Take the lines below beginning at the line that has "Viewport: 1122px width, 1009px height." and stopping after the line that has "the 5-on-4 Powerplay", and print them exactly as they are, with no other lines.

■ Available data:
=======

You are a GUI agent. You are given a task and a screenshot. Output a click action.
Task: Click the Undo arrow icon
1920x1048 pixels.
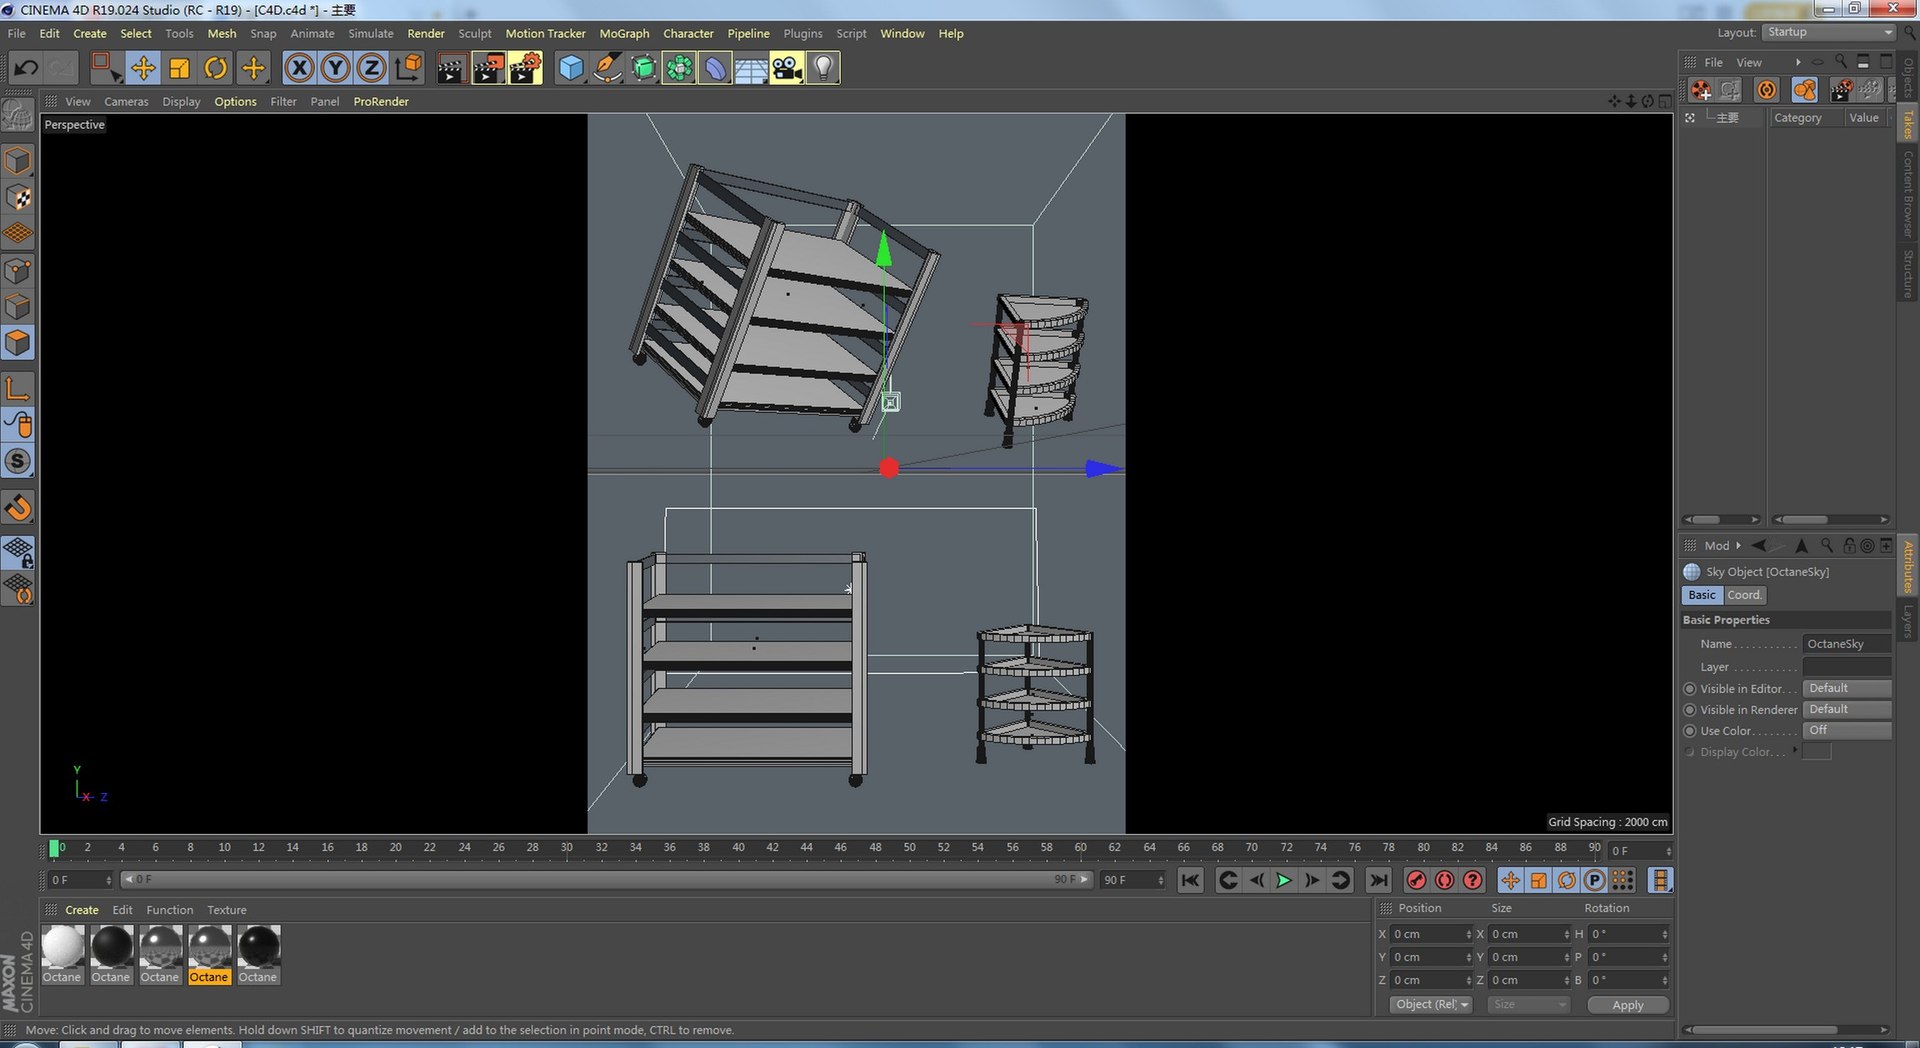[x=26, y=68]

=======

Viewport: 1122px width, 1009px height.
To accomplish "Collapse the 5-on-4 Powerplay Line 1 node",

=======

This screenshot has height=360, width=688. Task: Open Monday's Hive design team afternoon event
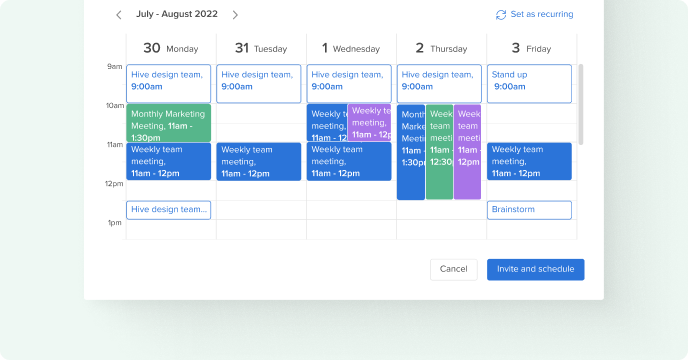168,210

=======

■ Expected answer:
Viewport: 1122px width, 1009px height.
To accomplish "Collapse the 5-on-4 Powerplay Line 1 node",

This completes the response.